Try it: Filter the records below and copy every line containing the word "will".

Records to process:
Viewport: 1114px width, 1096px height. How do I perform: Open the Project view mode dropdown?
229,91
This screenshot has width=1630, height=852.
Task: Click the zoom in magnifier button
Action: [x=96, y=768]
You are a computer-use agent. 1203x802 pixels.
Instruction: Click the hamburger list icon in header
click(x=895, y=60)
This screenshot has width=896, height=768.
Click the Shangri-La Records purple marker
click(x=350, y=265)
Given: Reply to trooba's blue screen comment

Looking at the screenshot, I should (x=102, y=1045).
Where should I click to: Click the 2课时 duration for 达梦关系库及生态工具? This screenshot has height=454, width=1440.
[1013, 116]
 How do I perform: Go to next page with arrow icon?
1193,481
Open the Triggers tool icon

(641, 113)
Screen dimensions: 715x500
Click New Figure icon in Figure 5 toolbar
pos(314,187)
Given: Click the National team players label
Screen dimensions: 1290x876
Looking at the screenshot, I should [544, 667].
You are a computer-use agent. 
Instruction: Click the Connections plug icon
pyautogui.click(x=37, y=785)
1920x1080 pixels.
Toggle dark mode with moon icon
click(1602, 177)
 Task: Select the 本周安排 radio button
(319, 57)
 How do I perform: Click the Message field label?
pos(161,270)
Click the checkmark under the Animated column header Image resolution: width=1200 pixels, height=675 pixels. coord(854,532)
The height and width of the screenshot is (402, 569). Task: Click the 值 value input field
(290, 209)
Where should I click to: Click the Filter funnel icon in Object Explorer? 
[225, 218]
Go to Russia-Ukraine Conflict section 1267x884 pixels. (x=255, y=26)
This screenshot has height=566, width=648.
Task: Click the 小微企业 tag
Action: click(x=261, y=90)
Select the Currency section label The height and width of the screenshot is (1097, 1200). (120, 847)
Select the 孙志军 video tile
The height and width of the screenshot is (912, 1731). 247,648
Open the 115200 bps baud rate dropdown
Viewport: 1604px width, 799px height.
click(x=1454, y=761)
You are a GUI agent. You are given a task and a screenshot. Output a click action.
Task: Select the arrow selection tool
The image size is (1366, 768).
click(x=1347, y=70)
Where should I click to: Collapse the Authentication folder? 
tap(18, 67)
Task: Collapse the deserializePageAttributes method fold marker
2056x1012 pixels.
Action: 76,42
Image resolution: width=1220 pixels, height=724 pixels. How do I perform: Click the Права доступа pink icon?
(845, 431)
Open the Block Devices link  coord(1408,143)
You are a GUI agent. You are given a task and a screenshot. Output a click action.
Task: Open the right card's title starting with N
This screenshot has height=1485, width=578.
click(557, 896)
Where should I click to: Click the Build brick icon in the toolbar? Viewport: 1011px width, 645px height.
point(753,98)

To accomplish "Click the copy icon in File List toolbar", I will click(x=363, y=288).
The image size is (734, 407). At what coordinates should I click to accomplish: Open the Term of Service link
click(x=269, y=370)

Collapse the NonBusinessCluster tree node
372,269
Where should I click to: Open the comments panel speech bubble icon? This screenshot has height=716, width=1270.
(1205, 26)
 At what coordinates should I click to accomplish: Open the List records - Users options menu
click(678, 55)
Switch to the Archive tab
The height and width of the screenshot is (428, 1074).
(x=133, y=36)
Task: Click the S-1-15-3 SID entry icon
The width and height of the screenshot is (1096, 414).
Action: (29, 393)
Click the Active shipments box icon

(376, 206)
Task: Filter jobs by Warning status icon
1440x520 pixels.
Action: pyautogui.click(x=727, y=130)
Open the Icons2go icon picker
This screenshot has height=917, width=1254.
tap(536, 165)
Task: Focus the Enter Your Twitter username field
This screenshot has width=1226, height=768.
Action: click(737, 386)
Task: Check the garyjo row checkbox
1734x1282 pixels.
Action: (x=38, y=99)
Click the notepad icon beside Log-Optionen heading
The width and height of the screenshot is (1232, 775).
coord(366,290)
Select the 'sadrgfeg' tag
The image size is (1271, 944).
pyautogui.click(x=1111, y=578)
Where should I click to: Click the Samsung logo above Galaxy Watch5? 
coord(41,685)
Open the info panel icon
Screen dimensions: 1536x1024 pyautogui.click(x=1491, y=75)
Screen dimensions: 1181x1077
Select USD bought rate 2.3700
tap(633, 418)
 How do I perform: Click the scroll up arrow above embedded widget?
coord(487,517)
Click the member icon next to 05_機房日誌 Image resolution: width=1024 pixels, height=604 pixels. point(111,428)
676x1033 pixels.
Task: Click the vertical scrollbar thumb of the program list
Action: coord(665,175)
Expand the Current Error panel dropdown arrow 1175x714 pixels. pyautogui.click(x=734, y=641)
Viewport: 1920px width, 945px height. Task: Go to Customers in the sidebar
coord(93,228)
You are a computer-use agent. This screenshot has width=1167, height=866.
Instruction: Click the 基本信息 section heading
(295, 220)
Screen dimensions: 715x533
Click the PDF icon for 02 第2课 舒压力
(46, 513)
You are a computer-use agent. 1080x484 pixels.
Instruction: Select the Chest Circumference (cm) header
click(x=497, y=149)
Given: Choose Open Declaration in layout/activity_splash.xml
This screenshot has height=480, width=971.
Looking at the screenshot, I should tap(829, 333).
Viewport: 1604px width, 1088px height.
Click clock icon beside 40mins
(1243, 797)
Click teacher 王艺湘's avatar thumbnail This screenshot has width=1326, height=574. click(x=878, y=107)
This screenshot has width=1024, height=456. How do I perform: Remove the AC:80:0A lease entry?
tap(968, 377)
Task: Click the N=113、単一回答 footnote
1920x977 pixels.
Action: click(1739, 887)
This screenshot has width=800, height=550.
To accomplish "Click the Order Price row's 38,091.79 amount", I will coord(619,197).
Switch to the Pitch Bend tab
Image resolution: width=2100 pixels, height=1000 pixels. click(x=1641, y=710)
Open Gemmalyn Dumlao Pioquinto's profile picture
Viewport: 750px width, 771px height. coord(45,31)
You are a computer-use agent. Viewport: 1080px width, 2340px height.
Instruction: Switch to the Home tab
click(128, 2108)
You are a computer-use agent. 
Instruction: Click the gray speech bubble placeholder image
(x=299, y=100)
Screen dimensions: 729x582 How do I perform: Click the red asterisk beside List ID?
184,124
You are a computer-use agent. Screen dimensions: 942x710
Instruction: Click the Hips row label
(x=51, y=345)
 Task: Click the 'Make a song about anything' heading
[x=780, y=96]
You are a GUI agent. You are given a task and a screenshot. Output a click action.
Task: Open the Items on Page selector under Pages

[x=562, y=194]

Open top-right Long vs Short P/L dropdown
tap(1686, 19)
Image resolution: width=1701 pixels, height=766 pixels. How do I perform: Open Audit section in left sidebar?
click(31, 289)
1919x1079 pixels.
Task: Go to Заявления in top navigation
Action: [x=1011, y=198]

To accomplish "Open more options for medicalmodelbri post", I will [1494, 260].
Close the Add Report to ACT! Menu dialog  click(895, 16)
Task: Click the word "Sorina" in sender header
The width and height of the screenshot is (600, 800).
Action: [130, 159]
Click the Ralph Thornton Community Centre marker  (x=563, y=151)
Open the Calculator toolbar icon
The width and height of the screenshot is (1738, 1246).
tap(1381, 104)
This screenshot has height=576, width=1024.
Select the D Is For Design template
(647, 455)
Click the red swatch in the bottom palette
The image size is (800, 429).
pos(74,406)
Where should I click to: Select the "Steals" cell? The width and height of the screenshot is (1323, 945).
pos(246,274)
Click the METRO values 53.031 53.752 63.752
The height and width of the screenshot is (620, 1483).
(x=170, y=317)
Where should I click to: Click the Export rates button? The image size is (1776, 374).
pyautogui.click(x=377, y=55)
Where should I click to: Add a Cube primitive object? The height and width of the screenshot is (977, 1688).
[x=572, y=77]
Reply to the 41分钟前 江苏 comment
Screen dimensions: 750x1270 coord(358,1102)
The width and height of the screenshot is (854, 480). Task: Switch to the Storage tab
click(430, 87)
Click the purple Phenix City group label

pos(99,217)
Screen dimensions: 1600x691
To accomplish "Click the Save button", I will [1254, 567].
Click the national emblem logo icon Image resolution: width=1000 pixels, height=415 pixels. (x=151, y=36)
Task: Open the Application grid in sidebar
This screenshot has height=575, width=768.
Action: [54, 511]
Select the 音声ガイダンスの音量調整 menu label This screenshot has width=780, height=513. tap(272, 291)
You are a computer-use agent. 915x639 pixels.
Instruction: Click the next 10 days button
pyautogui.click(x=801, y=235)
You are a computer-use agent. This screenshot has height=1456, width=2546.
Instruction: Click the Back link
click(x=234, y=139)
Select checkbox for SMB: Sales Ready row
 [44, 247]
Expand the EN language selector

Exercise response:
To accomplish "Click the copy icon in File List toolbar", I will click(x=363, y=288).
To accomplish "Click the Order Price row's 38,091.79 amount", I will coord(619,197).
To accomplish "Open more options for medicalmodelbri post", I will [1494, 260].
To accomplish "Click the Save button", I will [1254, 567].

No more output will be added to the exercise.